**Goal of the exercise**
Produce exactly the lines from the one holding "The height and" through the last line of the data below, with every picture left out.

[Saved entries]
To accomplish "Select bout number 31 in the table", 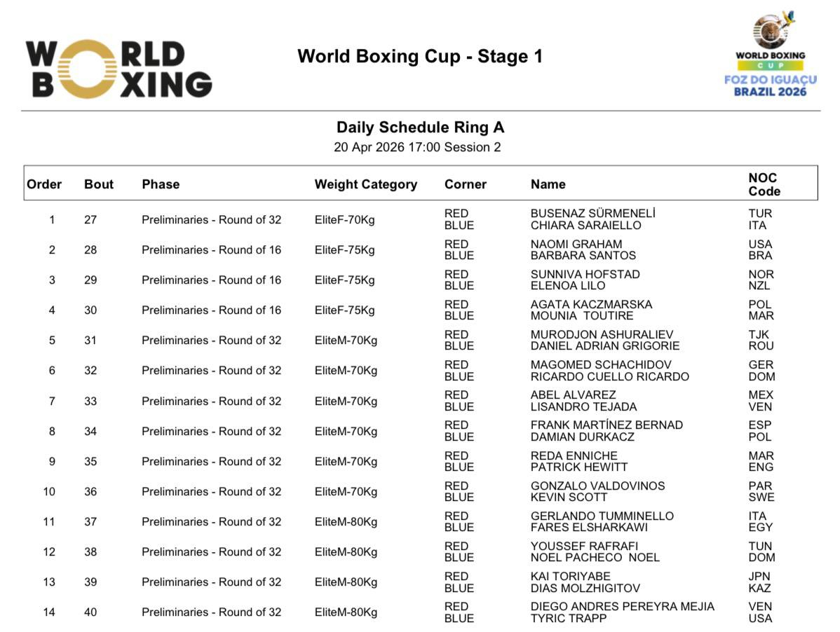I will tap(90, 341).
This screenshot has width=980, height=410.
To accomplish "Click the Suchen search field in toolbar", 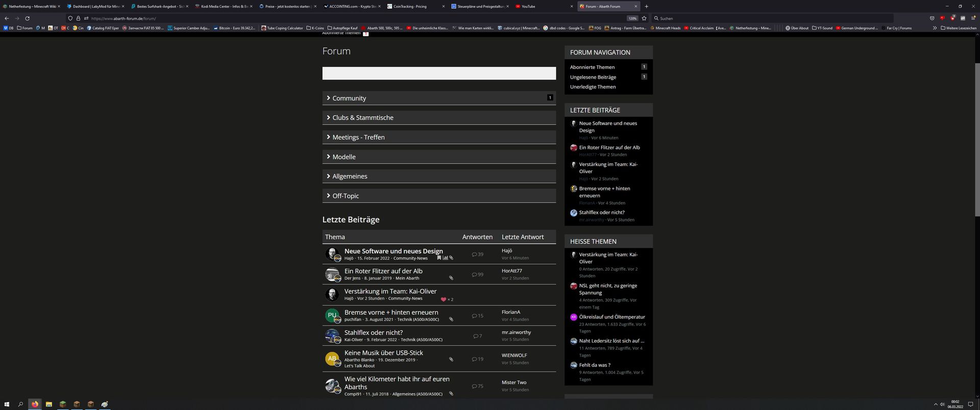I will [771, 18].
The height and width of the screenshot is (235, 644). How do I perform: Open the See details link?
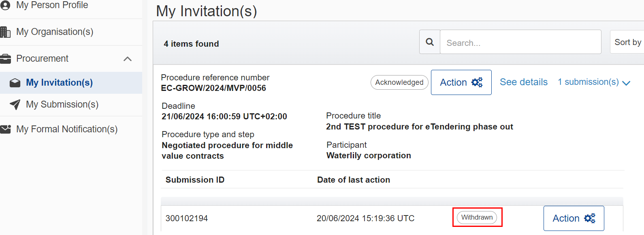pos(523,82)
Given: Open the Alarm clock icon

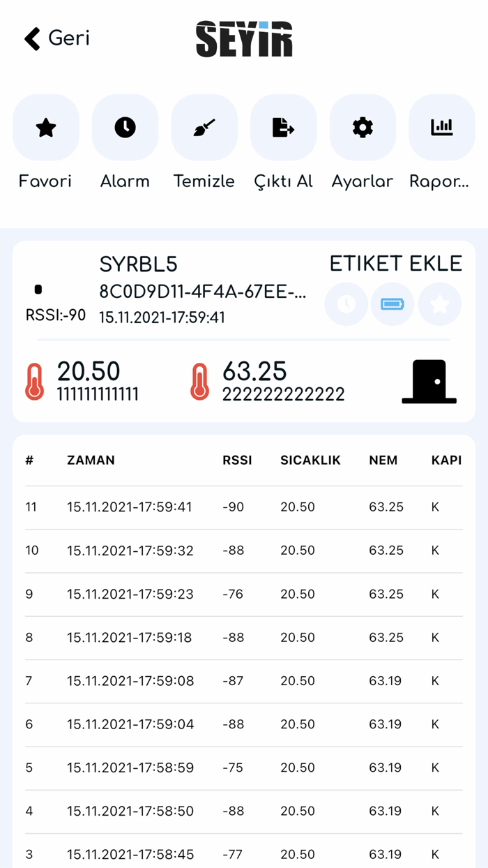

**Answer box**
The height and width of the screenshot is (235, 644). How do I perform: Open the See details link?
pos(523,82)
Given: Open the Alarm clock icon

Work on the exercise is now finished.